Peritoneal Dialysis International ◽

10.1177/089686080502500102 ◽

2005 ◽

Vol 25 (1) ◽

pp. 8-11 ◽

Cited By ~ 8

Author(s):

An S. De Vriese

Keyword(s):

Growth Factor ◽

Transforming Growth Factor Beta ◽

High Glucose ◽

Transforming Growth Factor ◽

Degradation Products ◽

Mesothelial Cells ◽

Cell Surface Receptor ◽

Peritoneal Membrane ◽

Peritoneal Fibrosis ◽

Mesenchymal Transition

Several conditions in the peritoneal membrane of peritoneal dialysis (PD) patients promote the accumulation of advanced glycation end-products (AGEs), that is, the uremic state, exposure to high glucose concentrations, and exposure to glucose degradation products (GDPs). AGEs exert some of their biologic actions through binding with a cell surface receptor, termed RAGE. Interaction of AGEs with RAGE induces sustained cellular activation, including the production of the fibrogenic growth factor, transforming growth factor-beta (TGF-β). TGF-β is pivotal in the process of epithelial-to-mesenchymal transition, through which cells of epithelial origin acquire myofibroblastic characteristics. Myofibroblasts are involved in virtually all conditions of pathological fibrosis. Submesothelial fibrosis is an important feature in peritoneal biopsies of PD patients, especially of those with clinical problems. We therefore examined the role of RAGE in peritoneal fibrosis, in an animal model of uremia, of high glucose exposure, and of peritoneal dialysate exposure.
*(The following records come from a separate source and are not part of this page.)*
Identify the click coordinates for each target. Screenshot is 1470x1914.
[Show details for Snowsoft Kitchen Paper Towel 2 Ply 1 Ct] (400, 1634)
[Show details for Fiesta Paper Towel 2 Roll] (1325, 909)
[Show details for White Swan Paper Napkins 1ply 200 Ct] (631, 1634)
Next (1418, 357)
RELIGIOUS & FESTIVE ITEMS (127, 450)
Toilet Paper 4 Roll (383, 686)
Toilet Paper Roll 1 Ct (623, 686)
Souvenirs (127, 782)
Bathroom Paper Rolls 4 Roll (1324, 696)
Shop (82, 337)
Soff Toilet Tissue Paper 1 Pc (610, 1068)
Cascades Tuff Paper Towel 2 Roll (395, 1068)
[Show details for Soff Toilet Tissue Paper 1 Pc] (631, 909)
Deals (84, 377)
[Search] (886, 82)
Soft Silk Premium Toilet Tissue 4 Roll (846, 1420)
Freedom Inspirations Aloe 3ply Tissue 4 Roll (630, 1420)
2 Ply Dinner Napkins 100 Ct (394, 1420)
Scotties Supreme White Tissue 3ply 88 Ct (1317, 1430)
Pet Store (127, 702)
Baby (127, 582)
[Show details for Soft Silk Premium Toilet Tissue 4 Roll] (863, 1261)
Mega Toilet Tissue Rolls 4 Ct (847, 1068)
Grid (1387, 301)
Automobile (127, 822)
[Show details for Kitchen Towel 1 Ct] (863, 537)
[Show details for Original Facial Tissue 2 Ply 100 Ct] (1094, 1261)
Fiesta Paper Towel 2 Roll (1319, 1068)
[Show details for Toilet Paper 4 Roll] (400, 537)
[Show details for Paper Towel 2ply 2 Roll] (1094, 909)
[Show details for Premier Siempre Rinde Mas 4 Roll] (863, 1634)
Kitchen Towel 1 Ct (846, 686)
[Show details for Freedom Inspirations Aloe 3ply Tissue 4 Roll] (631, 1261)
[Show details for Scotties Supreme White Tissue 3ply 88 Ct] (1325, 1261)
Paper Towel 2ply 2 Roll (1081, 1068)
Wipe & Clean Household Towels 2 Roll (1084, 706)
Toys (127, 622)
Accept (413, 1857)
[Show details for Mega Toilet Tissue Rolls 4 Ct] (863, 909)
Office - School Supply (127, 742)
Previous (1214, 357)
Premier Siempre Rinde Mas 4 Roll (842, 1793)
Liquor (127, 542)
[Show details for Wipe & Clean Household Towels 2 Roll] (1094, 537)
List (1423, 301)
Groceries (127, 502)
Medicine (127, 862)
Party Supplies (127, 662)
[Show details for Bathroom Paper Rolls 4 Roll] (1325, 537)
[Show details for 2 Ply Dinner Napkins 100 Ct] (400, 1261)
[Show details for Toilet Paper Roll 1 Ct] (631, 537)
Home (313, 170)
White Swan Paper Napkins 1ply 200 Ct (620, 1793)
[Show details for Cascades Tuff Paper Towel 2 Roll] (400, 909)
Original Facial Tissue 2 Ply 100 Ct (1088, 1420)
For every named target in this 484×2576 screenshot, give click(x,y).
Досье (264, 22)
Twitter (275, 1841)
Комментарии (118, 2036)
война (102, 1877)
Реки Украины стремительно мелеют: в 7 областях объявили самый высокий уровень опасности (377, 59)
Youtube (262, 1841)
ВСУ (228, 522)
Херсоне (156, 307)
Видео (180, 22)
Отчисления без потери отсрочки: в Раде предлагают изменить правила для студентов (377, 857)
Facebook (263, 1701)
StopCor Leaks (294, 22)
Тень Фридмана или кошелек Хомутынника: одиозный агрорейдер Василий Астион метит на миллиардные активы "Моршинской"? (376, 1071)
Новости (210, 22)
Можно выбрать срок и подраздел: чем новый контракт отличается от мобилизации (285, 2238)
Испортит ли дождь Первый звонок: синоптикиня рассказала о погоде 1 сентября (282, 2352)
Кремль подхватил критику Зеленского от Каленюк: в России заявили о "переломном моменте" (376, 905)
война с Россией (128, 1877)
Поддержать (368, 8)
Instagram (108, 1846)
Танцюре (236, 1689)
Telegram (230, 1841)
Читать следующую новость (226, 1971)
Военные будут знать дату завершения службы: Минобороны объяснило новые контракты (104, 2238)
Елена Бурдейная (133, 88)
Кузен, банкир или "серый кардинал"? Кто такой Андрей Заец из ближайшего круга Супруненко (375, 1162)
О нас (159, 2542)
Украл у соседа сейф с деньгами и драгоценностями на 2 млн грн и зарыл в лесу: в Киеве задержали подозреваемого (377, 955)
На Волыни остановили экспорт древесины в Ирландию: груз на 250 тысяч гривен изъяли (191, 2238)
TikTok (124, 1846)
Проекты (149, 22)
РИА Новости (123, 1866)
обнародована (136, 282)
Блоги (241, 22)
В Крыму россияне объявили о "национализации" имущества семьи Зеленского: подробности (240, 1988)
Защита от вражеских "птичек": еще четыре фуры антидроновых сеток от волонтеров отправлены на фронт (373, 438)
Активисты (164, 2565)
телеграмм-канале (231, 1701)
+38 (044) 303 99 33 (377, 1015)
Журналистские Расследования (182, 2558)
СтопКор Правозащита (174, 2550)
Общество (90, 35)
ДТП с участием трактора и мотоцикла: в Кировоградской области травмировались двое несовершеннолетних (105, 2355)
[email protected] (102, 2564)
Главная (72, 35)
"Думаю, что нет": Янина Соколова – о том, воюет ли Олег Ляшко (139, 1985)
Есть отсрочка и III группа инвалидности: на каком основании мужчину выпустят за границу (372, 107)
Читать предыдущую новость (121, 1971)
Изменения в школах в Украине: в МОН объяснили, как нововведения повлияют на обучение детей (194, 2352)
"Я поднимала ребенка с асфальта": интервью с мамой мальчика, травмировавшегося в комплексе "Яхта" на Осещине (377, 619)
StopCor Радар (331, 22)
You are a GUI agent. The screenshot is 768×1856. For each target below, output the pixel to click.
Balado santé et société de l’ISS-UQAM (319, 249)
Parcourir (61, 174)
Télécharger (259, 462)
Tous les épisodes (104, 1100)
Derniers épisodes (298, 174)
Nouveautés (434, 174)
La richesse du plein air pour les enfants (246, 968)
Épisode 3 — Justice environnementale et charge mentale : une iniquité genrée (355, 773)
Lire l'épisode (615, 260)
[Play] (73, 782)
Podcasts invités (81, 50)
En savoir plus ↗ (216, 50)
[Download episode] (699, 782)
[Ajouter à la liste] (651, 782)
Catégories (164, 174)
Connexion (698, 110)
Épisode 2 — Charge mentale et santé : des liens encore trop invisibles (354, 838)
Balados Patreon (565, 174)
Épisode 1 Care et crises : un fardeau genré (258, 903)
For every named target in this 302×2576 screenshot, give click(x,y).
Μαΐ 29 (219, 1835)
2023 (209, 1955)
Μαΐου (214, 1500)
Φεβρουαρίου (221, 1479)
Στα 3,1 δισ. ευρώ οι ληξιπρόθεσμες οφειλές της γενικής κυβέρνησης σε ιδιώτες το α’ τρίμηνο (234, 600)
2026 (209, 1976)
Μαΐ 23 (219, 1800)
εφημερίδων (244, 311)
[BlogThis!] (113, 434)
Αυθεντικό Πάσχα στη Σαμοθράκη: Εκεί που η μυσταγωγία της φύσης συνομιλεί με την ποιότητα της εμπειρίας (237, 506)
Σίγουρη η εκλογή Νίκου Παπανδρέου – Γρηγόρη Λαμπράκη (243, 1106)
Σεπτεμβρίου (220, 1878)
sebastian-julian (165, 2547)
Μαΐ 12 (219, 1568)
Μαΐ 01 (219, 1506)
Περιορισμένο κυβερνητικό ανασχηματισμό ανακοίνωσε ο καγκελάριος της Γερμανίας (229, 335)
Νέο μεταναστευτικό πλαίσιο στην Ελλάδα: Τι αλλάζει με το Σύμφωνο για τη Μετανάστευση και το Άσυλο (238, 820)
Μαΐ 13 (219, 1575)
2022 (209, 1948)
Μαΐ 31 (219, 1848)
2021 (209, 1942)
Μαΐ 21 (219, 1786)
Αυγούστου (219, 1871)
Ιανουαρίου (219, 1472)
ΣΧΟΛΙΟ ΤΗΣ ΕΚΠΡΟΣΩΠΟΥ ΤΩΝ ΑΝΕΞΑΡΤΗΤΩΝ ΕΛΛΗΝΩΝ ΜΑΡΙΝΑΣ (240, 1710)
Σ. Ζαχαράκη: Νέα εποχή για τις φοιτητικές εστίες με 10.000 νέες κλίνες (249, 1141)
All three models were characterized by accumulation of AGEs, upregulation of RAGE, and fibrosis. Antagonism of RAGE prevented the upregulation of TGF-β and fibrosis in the peritoneal membrane. We further examined the underlying mechanism of peritoneal fibrosis in the uremic model. Prominent myofibroblast transdifferentiation of mesothelial cells was identified by co-localization of cytokeratin and α-smooth muscle actin in submesothelial and interstitial fibrotic tissue. Antagonism of RAGE prevented conversion of mesothelial cells to myofibroblasts in uremia. In conclusion, we hypothesize that accumulation of AGEs in the peritoneal membrane, as a consequence of the uremic environment, chronic exposure to high glucose, and exposure to GDPs, results in an increased expression of RAGE. The interaction of AGEs with RAGE induces peritoneal fibrosis by virtue of upregulation of TGF-β and subsequent conversion of mesothelial cells into myofibroblasts.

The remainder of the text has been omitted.